Exercise objective: Only those lines in the data below from the line containing "Where should I" through the line containing "Screen dimensions: 631x378", both included, should be restated word for word.

◇ ◇ ◇

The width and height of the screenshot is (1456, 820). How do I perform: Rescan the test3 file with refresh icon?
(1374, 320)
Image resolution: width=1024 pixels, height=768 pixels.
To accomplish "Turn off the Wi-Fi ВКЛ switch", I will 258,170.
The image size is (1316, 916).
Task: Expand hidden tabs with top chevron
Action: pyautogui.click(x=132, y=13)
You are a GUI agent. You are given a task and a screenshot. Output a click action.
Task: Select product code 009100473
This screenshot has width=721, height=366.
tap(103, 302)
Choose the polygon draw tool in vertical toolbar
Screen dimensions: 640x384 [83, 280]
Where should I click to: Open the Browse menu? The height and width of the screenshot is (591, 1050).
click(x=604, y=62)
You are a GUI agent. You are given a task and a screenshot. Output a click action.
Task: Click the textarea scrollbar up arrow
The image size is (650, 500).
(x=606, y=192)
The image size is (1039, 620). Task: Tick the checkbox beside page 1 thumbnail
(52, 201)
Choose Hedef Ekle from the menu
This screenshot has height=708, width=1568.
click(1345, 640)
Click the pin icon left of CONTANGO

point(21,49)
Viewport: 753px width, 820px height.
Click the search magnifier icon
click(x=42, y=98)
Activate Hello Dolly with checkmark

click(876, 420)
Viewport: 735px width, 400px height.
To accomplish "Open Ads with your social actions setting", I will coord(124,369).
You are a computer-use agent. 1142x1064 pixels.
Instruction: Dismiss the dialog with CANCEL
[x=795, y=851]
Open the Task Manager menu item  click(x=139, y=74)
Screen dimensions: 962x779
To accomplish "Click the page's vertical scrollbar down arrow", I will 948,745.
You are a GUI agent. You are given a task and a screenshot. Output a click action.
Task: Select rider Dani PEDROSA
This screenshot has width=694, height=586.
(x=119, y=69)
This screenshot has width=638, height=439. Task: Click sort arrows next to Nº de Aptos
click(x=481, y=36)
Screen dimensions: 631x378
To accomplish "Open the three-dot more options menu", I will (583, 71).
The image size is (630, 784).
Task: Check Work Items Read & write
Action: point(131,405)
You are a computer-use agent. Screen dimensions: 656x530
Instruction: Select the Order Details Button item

◇ ◇ ◇

Output for this exercise:
Where should I click to: Open the Browse menu? The height and width of the screenshot is (591, 1050).
click(x=604, y=62)
You are a GUI agent. You are given a task and a screenshot. Output a click action.
Task: Click the textarea scrollbar up arrow
The image size is (650, 500).
(x=606, y=192)
The image size is (1039, 620). Task: Tick the checkbox beside page 1 thumbnail
(52, 201)
Choose Hedef Ekle from the menu
This screenshot has height=708, width=1568.
click(1345, 640)
Click the pin icon left of CONTANGO

point(21,49)
Viewport: 753px width, 820px height.
Click the search magnifier icon
click(x=42, y=98)
Activate Hello Dolly with checkmark

click(876, 420)
Viewport: 735px width, 400px height.
To accomplish "Open Ads with your social actions setting", I will coord(124,369).
You are a computer-use agent. 1142x1064 pixels.
Instruction: Dismiss the dialog with CANCEL
[x=795, y=851]
Open the Task Manager menu item  click(x=139, y=74)
Screen dimensions: 962x779
To accomplish "Click the page's vertical scrollbar down arrow", I will 948,745.
You are a GUI agent. You are given a task and a screenshot. Output a click action.
Task: Select rider Dani PEDROSA
This screenshot has width=694, height=586.
(x=119, y=69)
This screenshot has width=638, height=439. Task: Click sort arrows next to Nº de Aptos
click(x=481, y=36)
Screen dimensions: 631x378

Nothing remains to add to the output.